Principaux thèmes de lien entre gouvernance et médias :
Le fait que les relations soient difficiles entre le journalisme et le pouvoir politique est une caractéristique de la société démocratique. Cela dit, il existe dans toutes les sociétés une tendance à vouloir manipuler l’information et influencer l’ordre du jour du débat public. Dans les pays où la culture démocratique n’est pas bien enracinée, les interdictions frappant les médias sont plutôt explicites et très préjudiciables au débat ou à l’engagement public. Lorsque les affaires d’un gouvernement ou de certains groupes d’intérêt puissants sont protégées par le secret, les journalistes s’exposent à d’énormes risques (dont celui à leur intégrité physique) s’ils osent enquêter sur des affaires susceptibles de leur faire démasquer la corruption. Le pouvoir, même après la transition démocratique, continue à mettre la main sur l’un des médias, la télévision. Il a été relevé que pour analyser l’évolution de la liberté de la presse en Afrique, il faut tenir compte de trois périodes, le temps des transitions démocratiques, le temps démocratique et celui de la consolidation démocratique. Ce dernier coïncide avec le renforcement de la mondialisation et exige donc des mesures sinon globales du moins harmonisées dans une région du monde. Harmonisation qui n’a pas eu lieu en Afrique et qui est indispensable.
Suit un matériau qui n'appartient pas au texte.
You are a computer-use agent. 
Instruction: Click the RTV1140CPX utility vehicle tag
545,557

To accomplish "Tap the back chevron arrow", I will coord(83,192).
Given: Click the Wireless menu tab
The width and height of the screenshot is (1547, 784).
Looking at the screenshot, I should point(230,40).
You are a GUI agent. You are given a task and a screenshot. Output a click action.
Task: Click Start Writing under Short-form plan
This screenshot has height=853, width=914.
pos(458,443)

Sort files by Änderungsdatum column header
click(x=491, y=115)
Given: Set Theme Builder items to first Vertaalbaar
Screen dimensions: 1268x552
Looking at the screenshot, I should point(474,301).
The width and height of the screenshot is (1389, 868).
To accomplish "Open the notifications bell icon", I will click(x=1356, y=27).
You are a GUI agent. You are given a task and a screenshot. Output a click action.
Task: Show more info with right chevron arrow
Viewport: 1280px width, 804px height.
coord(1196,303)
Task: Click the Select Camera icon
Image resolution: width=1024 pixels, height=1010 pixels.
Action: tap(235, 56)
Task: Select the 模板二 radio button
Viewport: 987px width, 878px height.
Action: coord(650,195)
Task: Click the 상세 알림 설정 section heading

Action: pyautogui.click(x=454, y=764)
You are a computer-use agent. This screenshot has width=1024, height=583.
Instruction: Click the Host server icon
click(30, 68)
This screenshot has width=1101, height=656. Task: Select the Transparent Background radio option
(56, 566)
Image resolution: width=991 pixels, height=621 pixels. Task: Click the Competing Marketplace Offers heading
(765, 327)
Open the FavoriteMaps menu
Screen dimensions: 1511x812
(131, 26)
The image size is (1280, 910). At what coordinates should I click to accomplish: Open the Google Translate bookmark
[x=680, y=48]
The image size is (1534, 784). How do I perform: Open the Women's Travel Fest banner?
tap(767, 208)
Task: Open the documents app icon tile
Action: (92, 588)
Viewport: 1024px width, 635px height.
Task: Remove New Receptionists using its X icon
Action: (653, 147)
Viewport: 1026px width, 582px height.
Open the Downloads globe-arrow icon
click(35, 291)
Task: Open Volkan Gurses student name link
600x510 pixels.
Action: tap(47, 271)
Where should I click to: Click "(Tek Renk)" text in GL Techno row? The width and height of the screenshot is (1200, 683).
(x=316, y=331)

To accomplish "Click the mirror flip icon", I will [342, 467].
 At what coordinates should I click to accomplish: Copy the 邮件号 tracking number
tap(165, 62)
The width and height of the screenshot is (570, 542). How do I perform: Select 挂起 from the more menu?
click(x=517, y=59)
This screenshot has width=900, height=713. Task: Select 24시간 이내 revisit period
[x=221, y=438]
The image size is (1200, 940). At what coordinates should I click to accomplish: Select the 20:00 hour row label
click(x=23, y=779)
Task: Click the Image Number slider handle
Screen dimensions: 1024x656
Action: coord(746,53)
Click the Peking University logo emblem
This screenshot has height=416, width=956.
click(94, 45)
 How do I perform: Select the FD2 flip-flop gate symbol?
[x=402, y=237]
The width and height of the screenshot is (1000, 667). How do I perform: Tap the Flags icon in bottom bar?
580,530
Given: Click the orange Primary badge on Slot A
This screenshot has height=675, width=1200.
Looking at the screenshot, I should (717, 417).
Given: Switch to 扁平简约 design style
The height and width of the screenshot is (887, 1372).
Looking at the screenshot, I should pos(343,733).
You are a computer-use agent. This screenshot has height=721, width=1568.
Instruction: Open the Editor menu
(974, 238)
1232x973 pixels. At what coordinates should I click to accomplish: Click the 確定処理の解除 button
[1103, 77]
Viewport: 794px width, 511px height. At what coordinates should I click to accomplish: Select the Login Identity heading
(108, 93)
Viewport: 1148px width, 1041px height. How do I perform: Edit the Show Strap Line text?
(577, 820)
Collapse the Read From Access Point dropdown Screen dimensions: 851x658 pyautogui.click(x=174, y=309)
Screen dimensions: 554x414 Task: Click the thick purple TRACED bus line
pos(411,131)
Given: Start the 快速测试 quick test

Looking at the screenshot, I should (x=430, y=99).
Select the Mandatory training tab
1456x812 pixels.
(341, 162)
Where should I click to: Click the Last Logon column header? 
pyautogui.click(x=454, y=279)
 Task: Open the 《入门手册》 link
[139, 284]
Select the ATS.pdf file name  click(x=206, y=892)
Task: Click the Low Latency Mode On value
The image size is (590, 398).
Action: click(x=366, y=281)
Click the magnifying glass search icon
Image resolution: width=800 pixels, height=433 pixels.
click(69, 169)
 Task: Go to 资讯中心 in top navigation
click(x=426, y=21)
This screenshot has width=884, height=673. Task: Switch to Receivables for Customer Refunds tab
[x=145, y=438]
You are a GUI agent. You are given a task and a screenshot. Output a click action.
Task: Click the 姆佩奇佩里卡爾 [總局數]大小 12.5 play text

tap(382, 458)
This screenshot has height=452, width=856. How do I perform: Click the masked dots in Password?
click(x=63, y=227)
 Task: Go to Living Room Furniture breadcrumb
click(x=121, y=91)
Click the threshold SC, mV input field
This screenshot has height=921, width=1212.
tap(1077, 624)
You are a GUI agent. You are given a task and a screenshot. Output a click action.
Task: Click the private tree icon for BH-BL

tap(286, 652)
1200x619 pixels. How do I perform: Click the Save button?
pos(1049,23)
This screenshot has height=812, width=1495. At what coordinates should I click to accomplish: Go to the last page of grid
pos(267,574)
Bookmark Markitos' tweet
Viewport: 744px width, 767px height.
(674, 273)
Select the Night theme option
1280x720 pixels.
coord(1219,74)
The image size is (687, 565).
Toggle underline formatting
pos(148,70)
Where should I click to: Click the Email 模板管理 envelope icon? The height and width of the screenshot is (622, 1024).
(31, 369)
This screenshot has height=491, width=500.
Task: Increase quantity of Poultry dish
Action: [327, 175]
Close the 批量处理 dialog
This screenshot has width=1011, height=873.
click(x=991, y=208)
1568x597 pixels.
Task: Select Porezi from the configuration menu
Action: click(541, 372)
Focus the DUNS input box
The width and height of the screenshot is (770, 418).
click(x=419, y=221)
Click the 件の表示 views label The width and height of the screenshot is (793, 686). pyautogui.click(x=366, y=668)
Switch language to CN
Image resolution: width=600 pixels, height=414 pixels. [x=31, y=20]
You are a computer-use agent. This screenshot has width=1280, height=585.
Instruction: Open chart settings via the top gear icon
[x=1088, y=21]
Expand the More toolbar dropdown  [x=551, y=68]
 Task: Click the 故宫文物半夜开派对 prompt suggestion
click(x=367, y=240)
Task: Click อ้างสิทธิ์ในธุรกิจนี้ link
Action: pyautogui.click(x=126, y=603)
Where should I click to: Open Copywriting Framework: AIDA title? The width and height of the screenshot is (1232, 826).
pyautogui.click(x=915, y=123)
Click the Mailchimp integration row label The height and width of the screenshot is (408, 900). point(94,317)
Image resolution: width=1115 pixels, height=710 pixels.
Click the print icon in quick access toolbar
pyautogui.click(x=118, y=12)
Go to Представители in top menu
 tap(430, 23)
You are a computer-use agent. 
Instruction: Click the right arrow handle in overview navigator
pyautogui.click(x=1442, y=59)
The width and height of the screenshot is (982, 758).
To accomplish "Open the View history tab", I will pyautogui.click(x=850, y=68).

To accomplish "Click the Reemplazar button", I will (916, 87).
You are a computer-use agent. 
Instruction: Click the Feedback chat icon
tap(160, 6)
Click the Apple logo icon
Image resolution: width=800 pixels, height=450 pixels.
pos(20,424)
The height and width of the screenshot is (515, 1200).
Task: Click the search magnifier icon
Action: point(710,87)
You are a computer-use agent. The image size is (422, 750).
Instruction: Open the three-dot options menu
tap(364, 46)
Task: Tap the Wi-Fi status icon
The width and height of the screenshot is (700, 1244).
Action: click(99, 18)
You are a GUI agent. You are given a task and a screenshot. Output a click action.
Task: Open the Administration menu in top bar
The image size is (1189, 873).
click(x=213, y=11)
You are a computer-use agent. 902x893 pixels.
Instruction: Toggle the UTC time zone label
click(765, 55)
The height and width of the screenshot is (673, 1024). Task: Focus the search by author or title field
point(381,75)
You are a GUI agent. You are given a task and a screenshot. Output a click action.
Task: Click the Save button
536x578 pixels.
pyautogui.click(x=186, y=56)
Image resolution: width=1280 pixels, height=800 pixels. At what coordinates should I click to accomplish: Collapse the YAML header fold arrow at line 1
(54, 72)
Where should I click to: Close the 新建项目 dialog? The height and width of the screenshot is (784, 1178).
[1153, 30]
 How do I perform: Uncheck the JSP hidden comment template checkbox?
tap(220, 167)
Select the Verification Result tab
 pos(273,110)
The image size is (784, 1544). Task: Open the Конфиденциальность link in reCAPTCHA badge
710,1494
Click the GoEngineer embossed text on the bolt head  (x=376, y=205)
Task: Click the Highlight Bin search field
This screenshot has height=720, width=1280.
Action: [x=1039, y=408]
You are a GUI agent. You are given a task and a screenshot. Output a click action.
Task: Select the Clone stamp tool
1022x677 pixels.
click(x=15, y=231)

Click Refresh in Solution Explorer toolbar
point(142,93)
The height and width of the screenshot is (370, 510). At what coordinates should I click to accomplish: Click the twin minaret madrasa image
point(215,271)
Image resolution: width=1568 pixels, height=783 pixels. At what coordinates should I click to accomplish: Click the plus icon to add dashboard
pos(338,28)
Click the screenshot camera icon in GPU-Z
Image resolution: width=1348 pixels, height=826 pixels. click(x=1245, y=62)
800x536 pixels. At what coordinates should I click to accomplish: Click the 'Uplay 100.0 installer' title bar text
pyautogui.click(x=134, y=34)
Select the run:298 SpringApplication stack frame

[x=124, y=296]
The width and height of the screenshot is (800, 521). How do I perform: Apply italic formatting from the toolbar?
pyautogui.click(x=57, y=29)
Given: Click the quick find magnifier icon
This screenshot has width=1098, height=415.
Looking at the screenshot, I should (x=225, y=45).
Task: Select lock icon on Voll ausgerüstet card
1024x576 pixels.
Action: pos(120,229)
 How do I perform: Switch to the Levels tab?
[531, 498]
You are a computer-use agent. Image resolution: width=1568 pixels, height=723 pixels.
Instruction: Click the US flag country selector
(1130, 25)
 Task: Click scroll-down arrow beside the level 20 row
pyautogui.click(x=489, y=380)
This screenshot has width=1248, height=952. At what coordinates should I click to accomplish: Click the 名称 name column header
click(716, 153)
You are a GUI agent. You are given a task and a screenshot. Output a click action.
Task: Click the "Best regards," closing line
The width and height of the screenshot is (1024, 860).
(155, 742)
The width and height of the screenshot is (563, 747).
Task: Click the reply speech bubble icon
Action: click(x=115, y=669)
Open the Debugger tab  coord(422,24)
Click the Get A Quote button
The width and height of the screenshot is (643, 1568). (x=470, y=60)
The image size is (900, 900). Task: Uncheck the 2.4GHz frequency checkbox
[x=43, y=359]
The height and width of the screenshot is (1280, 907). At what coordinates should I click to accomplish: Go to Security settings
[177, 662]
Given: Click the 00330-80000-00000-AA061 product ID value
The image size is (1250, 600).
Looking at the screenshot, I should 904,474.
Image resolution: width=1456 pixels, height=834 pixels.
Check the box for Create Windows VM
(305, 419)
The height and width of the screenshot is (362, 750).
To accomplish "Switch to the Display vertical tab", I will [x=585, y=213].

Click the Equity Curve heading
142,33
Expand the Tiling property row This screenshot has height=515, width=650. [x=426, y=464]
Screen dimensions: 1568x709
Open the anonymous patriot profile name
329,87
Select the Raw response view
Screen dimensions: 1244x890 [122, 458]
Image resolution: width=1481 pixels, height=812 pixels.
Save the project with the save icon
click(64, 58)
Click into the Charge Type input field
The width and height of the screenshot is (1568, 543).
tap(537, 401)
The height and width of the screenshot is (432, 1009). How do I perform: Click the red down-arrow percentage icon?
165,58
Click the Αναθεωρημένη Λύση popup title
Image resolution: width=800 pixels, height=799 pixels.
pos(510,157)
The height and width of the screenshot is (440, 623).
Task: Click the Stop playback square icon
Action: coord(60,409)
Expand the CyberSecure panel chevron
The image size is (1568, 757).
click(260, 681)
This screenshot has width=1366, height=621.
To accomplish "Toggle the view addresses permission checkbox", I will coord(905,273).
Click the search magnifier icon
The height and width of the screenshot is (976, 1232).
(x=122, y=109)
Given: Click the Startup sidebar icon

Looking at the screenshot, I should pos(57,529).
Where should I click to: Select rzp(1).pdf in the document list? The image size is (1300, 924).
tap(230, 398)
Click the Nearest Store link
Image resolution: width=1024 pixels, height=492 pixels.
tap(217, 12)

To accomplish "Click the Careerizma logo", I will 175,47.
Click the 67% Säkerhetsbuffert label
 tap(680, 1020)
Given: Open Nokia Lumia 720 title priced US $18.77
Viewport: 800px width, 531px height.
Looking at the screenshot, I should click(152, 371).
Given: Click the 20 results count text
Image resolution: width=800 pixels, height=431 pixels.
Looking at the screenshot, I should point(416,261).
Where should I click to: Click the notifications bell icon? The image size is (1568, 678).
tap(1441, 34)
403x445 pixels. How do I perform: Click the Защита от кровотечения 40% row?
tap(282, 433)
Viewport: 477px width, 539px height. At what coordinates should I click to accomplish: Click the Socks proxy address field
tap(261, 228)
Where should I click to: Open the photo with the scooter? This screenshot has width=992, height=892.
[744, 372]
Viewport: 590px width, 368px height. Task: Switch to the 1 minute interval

La presse en Afrique avait vite joué un rôle de contrepouvoir et d’espace critique mais que cette fonction était de plus en plus remise en cause par le développement d’autres supports d’informations appartenant à des entreprises et à de grosses multinationales. Il a été aussi relevé le rôle de l’Internet qui échappe au contrôle des législateurs africains. Il serait impératif que les Etats d’Afrique prennent des mesures législatives pour un accès libre à une information libre. Dans nombre de pays, l’Etat fait la rétention d’information. Au Sénégal, par exemple, les services étatiques enquêtant sur la corruption ne sont pas tenus de publier les informations récoltées. Par ailleurs, nombre de médias du continent ne font que relayer les informations de médias étrangers. Or les médias devraient jour un quadruple rôle : transmetteur d’informations, catalyseur de bonne gouvernance, thermomètre des dysfonctionnements et garde-fou des libertés.